Death of a Salesman's Eternal Life

Some plays are so powerful that they serve as a standard by which all others are compared. Arthur Miller’s Death of a Salesman, which premiered in 1949, is one of these. Willy Loman, the traveling salesman in the title, has become more than a character’s name; he is a brand representing disenfranchised middle-aged men everywhere. But Loman is not a stand-alone invention. He emerges from a complex and fascinating work of art. In order to understand and appreciate him, “attention must be paid” to Miller’s masterpiece as a whole.

First consider the structure and Miller’s audacious method of revealing Willy’s present anxiety and past memories simultaneously. The play begins in the Brooklyn house of 63-year-old Loman and his wife Linda. Their adult sons, Happy and Biff, are visiting.

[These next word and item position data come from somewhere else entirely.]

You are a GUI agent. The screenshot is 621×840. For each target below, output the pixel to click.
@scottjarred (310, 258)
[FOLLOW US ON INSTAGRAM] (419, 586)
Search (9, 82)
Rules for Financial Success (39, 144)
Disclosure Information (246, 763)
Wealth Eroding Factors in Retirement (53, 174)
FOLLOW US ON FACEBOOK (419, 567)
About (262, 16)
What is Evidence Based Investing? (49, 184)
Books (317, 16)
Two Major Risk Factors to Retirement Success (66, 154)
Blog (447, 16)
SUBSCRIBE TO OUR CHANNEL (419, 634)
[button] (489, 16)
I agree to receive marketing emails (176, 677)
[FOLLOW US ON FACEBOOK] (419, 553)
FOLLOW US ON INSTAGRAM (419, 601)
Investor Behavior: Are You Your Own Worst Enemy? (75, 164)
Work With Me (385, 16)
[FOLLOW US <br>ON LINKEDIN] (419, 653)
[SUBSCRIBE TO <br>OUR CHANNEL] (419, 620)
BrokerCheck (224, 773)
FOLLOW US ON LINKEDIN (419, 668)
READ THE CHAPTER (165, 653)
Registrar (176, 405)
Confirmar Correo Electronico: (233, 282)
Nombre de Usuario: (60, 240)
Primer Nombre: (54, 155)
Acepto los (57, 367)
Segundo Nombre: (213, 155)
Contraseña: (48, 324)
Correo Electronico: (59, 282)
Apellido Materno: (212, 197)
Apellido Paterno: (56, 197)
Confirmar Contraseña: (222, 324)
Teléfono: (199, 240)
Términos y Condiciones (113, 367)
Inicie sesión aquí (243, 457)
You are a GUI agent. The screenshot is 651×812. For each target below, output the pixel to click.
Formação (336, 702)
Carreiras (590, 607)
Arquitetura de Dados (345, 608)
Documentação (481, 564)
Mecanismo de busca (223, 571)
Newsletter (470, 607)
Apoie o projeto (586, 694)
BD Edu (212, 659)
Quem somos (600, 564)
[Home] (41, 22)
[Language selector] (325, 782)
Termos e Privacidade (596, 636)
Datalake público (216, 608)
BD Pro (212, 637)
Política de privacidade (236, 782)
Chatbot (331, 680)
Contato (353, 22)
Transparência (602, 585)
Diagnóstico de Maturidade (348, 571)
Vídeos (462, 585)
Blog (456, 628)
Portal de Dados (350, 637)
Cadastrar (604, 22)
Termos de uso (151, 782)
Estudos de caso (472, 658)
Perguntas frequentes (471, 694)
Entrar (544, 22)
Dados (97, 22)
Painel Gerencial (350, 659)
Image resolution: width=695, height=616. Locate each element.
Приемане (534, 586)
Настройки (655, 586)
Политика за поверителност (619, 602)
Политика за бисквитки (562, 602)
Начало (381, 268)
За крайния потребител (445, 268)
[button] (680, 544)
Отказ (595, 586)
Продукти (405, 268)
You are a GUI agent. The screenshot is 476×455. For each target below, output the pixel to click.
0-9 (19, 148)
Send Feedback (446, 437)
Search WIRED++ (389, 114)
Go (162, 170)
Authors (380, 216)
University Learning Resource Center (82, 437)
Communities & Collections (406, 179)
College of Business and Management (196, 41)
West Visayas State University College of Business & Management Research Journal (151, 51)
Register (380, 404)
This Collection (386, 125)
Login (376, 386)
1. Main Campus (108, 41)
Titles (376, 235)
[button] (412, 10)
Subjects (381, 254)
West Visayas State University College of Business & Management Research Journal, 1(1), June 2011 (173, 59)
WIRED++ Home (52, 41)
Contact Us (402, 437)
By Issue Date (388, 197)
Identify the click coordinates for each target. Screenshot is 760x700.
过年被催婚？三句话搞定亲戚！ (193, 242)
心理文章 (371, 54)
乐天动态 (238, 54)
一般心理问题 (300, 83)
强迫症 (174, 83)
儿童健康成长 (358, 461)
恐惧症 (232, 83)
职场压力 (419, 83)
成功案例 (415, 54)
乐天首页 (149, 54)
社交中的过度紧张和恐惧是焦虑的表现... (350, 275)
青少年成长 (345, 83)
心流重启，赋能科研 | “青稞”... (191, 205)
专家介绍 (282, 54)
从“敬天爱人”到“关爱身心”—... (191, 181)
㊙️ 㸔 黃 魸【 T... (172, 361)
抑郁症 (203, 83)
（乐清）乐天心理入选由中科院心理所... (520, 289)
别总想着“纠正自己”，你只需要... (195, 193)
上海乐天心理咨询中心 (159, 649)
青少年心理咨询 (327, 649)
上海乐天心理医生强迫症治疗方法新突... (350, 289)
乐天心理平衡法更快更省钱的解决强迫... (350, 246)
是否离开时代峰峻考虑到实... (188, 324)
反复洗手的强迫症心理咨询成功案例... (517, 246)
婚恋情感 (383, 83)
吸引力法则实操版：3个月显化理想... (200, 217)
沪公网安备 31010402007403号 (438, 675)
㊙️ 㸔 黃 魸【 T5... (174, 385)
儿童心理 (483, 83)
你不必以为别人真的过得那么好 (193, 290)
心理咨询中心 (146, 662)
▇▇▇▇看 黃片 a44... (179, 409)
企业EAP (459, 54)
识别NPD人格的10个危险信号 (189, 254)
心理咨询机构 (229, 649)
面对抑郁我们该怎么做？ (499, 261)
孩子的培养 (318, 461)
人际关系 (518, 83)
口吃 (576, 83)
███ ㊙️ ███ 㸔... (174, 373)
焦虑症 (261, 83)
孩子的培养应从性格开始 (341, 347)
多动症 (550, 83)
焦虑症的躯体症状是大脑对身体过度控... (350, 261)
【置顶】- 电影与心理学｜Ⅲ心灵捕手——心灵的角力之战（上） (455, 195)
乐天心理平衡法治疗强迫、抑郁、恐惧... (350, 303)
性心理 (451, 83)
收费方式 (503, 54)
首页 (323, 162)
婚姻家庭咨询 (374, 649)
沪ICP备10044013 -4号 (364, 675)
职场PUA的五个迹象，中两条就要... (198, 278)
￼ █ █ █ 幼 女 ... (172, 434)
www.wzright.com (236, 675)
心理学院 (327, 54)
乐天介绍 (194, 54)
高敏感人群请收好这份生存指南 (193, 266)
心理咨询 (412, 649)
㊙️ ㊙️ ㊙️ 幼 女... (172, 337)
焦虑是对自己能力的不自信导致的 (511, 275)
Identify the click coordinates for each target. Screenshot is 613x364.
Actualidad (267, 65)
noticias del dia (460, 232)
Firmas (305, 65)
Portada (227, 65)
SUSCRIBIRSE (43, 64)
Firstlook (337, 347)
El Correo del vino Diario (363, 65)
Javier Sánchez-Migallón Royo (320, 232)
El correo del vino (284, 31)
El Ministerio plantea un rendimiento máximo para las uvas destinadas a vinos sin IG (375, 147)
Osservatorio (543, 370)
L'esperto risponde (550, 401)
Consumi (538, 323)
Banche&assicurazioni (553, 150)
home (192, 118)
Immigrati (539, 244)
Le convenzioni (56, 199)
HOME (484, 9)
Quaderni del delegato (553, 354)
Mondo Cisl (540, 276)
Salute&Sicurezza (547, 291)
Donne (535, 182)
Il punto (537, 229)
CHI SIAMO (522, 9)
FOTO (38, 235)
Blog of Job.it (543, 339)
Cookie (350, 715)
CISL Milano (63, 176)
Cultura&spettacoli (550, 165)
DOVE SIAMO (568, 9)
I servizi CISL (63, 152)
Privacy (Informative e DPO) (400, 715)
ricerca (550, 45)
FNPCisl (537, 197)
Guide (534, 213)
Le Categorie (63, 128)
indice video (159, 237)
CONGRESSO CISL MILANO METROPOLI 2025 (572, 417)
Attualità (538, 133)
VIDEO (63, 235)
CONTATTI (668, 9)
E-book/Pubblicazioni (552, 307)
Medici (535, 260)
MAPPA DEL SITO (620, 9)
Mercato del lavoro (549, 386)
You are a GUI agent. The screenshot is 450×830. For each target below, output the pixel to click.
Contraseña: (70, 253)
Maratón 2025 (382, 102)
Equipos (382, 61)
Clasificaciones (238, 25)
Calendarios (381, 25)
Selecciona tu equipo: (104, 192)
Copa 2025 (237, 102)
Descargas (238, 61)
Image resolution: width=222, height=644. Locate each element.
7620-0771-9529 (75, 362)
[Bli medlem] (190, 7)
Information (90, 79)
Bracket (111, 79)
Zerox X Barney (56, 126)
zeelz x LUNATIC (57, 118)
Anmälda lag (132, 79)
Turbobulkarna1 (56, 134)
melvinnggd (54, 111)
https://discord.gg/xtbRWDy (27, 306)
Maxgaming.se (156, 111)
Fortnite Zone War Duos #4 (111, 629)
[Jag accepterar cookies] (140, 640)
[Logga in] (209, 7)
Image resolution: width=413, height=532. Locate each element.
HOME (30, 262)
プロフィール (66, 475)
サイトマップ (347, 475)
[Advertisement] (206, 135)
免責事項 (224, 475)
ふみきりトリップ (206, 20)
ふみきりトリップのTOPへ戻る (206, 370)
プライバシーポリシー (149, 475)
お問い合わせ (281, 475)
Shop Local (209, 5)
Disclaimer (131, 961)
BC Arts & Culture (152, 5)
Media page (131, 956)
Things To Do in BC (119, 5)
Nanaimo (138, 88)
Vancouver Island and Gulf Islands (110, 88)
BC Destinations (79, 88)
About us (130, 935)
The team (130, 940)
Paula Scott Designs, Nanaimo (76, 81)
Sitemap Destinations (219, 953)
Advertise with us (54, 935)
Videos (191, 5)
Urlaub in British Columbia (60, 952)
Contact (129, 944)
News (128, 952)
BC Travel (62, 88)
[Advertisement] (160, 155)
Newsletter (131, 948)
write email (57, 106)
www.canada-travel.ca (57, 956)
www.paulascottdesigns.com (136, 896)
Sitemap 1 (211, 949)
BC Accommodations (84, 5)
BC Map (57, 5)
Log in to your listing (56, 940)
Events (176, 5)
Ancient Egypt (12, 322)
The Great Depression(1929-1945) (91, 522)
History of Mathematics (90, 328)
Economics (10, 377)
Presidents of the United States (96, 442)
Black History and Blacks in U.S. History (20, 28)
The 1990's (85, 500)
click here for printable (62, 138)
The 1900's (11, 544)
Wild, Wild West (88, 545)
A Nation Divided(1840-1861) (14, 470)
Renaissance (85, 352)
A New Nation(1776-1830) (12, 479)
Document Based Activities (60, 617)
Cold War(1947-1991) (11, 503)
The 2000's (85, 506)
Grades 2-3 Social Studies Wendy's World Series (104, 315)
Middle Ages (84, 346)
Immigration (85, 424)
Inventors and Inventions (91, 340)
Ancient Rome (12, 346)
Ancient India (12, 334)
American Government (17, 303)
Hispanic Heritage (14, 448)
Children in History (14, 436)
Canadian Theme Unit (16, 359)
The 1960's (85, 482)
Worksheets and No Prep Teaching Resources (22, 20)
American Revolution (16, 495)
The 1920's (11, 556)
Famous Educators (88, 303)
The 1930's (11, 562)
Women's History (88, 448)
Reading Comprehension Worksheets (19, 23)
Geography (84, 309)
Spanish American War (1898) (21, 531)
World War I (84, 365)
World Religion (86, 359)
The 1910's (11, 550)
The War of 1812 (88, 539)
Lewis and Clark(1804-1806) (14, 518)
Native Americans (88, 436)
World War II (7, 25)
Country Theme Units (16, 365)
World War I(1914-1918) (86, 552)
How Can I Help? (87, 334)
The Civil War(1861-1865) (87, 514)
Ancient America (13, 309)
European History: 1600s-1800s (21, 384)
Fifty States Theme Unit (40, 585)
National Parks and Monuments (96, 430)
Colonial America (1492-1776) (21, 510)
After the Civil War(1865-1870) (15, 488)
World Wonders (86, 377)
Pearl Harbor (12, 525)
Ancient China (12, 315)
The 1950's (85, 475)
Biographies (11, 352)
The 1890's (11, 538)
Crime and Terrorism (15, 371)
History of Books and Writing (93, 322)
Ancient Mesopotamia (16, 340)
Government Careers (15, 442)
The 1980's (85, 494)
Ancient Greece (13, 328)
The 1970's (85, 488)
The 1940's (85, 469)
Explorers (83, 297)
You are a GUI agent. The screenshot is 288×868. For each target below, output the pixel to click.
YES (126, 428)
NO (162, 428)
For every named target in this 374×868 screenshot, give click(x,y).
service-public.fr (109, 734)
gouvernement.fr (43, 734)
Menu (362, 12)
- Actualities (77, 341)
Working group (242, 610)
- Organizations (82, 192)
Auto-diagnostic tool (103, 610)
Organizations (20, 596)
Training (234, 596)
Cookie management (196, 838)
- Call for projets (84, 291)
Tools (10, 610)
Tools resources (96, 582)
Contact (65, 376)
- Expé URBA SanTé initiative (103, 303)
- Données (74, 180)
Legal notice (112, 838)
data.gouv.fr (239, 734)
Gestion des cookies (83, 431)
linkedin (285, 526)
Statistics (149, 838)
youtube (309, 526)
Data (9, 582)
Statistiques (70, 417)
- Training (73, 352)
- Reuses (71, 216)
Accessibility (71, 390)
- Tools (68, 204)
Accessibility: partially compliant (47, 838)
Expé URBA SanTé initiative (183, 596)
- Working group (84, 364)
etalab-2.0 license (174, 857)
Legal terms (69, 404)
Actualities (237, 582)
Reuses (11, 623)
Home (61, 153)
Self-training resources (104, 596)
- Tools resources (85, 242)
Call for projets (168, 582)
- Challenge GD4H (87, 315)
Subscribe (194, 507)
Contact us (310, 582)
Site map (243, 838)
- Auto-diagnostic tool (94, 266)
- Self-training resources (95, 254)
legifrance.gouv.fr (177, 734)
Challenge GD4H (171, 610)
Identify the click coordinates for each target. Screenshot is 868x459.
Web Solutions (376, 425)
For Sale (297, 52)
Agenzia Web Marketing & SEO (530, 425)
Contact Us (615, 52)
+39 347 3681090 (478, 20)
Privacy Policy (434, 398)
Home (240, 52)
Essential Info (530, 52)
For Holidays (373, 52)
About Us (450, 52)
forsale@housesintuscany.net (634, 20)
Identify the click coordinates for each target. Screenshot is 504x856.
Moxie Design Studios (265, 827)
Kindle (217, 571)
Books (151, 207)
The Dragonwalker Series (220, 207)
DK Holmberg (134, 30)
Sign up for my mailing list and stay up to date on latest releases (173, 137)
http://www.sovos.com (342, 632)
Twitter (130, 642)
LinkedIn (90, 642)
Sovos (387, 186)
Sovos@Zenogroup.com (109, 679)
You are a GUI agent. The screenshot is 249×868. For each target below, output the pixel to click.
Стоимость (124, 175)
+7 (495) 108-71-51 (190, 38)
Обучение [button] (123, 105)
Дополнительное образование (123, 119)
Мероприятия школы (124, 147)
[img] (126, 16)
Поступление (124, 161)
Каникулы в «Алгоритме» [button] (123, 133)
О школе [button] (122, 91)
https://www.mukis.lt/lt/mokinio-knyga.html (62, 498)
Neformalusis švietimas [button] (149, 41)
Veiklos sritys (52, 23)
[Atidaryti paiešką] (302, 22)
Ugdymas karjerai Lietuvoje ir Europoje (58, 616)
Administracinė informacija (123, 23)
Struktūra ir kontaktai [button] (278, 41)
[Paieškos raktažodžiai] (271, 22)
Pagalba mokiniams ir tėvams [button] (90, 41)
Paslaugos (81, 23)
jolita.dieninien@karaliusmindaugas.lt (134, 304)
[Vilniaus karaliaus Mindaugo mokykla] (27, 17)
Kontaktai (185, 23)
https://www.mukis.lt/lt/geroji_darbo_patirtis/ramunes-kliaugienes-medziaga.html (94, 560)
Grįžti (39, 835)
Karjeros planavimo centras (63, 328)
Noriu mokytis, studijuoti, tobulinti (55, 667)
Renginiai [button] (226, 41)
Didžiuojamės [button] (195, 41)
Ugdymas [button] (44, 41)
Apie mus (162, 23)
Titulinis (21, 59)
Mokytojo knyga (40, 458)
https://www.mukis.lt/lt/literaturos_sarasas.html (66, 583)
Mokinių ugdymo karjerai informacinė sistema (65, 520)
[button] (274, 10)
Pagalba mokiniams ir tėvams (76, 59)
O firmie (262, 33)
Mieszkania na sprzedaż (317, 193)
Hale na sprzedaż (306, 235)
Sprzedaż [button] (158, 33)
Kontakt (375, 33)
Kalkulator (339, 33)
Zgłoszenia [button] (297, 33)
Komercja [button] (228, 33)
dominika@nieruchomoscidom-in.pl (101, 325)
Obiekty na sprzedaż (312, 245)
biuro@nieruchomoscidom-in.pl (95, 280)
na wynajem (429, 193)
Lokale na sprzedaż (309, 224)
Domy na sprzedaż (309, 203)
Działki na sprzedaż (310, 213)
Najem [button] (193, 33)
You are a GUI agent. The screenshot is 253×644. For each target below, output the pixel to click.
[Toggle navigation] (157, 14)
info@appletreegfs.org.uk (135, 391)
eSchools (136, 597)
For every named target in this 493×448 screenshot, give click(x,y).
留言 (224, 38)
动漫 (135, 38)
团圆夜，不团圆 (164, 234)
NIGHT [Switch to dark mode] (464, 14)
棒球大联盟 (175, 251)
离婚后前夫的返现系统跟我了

Willy should be on the road selling, but he has returned home because his mind is wandering. The family is nervous about his health. Adding to the tension, Willy and Biff are arguing. The father is angry that Biff is not building a future, not making any money.

Soon Willy’s delusions are part of the play’s action. Biff and Happy become teenagers again. Their father is a boastful, vaguely underhanded man, who by example is teaching his adoring sons this approach to life. Then, with a change of light and music, the characters and audience are back in the present, where Willy’s ego is crushed by current economic hardships.

The scenes continue to shift between Willy’s memories and the play’s present reality. Seamlessly, Willy shares the stage with his neighbor Charley in real time, and his dead brother, Ben, in a hallucination. These brothers talk of their own “wild-hearted” father, also a traveling man, who walked away when Willy was a boy.

While the theatrical requirements of staging this play are unique, it is the powerful plot that drives the story forward. Though Death of a Salesman is often cloaked in a mystique of reverence, it is a hit play that moves with a thriller’s pace. It reveals clues, secrets, and shocking encounters with a mounting momentum.

But it is the blunt truths embedded in Death of a Salesman that anchor the play and make it timeless. These truths explore the American Dream, and what happens to people for whom it does not come true. The ideal in the American Dream concept is that if men and women work hard they will be rewarded, and their children will have upward mobility. Despite Willy’s flaws, he did his job and expects a fair deal. Yet, this salesman admits, “I put 34 years into this firm…and now I can’t pay my insurance.” Sound familiar?

Other lines ring equally true: “In those days there was personality in it…there was respect, and gratitude in it. Today, it’s all cut and dried,” Willy says of his work routine. Many will also relate to this sentiment: “Once in my life I would like to own something outright before it’s broken! I’m always in a race with the junkyard,” he says.

For Willy and Linda’s sons, the disenchantment is less immediate but no less real. “I don’t know what the hell I’m workin’ for,” Happy says. “Why am I trying to become what I don’t want to be,” Biff says of his foray into business.

Arthur Miller’s play will live forever on stages across America and around the world. Right now Pittsburgh audiences have a wonderful opportunity to experience an exceptional production, lovingly produced by the Public Theater, of this profound and moving work of art.